→ **EXERCISE MATERIAL**
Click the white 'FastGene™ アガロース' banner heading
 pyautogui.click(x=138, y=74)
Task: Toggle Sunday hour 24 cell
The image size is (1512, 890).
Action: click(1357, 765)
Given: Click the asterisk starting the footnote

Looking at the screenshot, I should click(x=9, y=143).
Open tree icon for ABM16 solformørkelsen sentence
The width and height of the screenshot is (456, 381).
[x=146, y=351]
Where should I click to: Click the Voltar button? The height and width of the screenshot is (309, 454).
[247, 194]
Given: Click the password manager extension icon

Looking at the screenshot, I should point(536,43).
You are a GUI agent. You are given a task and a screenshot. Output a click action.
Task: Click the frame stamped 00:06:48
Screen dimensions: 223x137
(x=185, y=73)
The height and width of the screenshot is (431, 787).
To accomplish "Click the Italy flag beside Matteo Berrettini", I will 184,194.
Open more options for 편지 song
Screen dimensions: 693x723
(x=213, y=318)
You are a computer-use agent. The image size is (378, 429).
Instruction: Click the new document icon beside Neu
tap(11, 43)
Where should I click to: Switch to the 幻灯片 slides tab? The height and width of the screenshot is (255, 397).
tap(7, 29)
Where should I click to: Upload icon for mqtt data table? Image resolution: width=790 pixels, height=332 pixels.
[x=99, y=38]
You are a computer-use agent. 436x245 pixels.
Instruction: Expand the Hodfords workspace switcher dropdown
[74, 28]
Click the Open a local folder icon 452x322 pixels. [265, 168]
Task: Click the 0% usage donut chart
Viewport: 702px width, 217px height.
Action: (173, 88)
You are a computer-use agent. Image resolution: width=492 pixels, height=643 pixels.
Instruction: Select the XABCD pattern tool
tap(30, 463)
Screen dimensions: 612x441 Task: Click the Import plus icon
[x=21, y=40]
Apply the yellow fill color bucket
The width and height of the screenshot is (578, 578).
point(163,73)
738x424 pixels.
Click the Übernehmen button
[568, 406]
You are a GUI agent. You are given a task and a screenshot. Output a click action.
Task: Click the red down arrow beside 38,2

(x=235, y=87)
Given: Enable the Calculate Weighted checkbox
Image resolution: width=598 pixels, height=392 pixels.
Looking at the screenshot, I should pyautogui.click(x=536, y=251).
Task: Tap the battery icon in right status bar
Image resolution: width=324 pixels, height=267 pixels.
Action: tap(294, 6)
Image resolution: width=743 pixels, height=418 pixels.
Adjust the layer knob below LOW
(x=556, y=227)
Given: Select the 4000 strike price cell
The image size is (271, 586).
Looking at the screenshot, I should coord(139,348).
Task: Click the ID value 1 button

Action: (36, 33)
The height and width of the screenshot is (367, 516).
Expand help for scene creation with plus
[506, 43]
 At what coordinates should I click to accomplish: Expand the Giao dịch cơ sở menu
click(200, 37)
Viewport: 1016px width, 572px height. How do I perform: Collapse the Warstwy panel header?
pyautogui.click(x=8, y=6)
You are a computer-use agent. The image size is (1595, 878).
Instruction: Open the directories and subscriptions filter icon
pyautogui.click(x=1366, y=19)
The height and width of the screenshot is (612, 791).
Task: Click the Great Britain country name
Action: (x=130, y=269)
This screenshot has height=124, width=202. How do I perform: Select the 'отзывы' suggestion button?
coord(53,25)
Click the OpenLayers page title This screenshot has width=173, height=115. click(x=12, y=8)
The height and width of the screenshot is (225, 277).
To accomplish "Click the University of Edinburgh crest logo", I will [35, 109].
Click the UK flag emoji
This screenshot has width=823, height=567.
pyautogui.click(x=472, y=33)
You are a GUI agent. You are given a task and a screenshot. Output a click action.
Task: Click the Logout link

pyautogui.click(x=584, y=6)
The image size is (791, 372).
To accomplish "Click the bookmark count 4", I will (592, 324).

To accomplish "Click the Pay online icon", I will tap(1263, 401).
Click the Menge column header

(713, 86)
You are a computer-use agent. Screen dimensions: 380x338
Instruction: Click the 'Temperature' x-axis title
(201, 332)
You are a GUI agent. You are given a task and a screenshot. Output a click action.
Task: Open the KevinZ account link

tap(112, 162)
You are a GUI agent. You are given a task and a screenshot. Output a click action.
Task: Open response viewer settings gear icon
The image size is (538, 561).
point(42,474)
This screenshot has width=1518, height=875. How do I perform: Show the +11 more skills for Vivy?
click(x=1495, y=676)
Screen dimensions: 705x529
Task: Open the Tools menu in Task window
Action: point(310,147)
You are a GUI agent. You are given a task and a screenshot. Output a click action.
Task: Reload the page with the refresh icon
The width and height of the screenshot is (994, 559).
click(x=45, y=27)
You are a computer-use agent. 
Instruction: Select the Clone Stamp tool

→ **EXERCISE DETAILS**
Revise the material above by replacing "computer-use agent" with "desktop assistant" throughout, keeping every other line as it is.

→ **OUTPUT**
Click the white 'FastGene™ アガロース' banner heading
 pyautogui.click(x=138, y=74)
Task: Toggle Sunday hour 24 cell
The image size is (1512, 890).
Action: click(1357, 765)
Given: Click the asterisk starting the footnote

Looking at the screenshot, I should click(x=9, y=143).
Open tree icon for ABM16 solformørkelsen sentence
The width and height of the screenshot is (456, 381).
[x=146, y=351]
Where should I click to: Click the Voltar button? The height and width of the screenshot is (309, 454).
[247, 194]
Given: Click the password manager extension icon

Looking at the screenshot, I should point(536,43).
You are a GUI agent. You are given a task and a screenshot. Output a click action.
Task: Click the frame stamped 00:06:48
Screen dimensions: 223x137
(x=185, y=73)
The height and width of the screenshot is (431, 787).
To accomplish "Click the Italy flag beside Matteo Berrettini", I will 184,194.
Open more options for 편지 song
Screen dimensions: 693x723
(x=213, y=318)
You are a desktop assistant. The image size is (378, 429).
Instruction: Click the new document icon beside Neu
tap(11, 43)
Where should I click to: Switch to the 幻灯片 slides tab? The height and width of the screenshot is (255, 397).
tap(7, 29)
Where should I click to: Upload icon for mqtt data table? Image resolution: width=790 pixels, height=332 pixels.
[x=99, y=38]
You are a desktop assistant. 436x245 pixels.
Instruction: Expand the Hodfords workspace switcher dropdown
[74, 28]
Click the Open a local folder icon 452x322 pixels. [265, 168]
Task: Click the 0% usage donut chart
Viewport: 702px width, 217px height.
Action: (173, 88)
You are a desktop assistant. Image resolution: width=492 pixels, height=643 pixels.
Instruction: Select the XABCD pattern tool
tap(30, 463)
Screen dimensions: 612x441 Task: Click the Import plus icon
[x=21, y=40]
Apply the yellow fill color bucket
The width and height of the screenshot is (578, 578).
point(163,73)
738x424 pixels.
Click the Übernehmen button
[568, 406]
You are a GUI agent. You are given a task and a screenshot. Output a click action.
Task: Click the red down arrow beside 38,2

(x=235, y=87)
Given: Enable the Calculate Weighted checkbox
Image resolution: width=598 pixels, height=392 pixels.
Looking at the screenshot, I should pyautogui.click(x=536, y=251).
Task: Tap the battery icon in right status bar
Image resolution: width=324 pixels, height=267 pixels.
Action: tap(294, 6)
Image resolution: width=743 pixels, height=418 pixels.
Adjust the layer knob below LOW
(x=556, y=227)
Given: Select the 4000 strike price cell
The image size is (271, 586).
Looking at the screenshot, I should coord(139,348).
Task: Click the ID value 1 button

Action: (36, 33)
The height and width of the screenshot is (367, 516).
Expand help for scene creation with plus
[506, 43]
 At what coordinates should I click to accomplish: Expand the Giao dịch cơ sở menu
click(200, 37)
Viewport: 1016px width, 572px height. How do I perform: Collapse the Warstwy panel header?
pyautogui.click(x=8, y=6)
You are a desktop assistant. The image size is (1595, 878).
Instruction: Open the directories and subscriptions filter icon
pyautogui.click(x=1366, y=19)
The height and width of the screenshot is (612, 791).
Task: Click the Great Britain country name
Action: (x=130, y=269)
This screenshot has height=124, width=202. How do I perform: Select the 'отзывы' suggestion button?
coord(53,25)
Click the OpenLayers page title This screenshot has width=173, height=115. click(x=12, y=8)
The height and width of the screenshot is (225, 277).
To accomplish "Click the University of Edinburgh crest logo", I will [35, 109].
Click the UK flag emoji
This screenshot has width=823, height=567.
pyautogui.click(x=472, y=33)
You are a GUI agent. You are given a task and a screenshot. Output a click action.
Task: Click the Logout link

pyautogui.click(x=584, y=6)
The image size is (791, 372).
To accomplish "Click the bookmark count 4", I will (592, 324).

To accomplish "Click the Pay online icon", I will tap(1263, 401).
Click the Menge column header

(713, 86)
You are a desktop assistant. Screen dimensions: 380x338
Instruction: Click the 'Temperature' x-axis title
(201, 332)
You are a GUI agent. You are given a task and a screenshot. Output a click action.
Task: Open the KevinZ account link

tap(112, 162)
You are a GUI agent. You are given a task and a screenshot. Output a click action.
Task: Open response viewer settings gear icon
The image size is (538, 561).
point(42,474)
This screenshot has width=1518, height=875. How do I perform: Show the +11 more skills for Vivy?
click(x=1495, y=676)
Screen dimensions: 705x529
Task: Open the Tools menu in Task window
Action: point(310,147)
You are a GUI agent. You are given a task and a screenshot. Output a click action.
Task: Reload the page with the refresh icon
The width and height of the screenshot is (994, 559).
click(x=45, y=27)
You are a desktop assistant. 
Instruction: Select the Clone Stamp tool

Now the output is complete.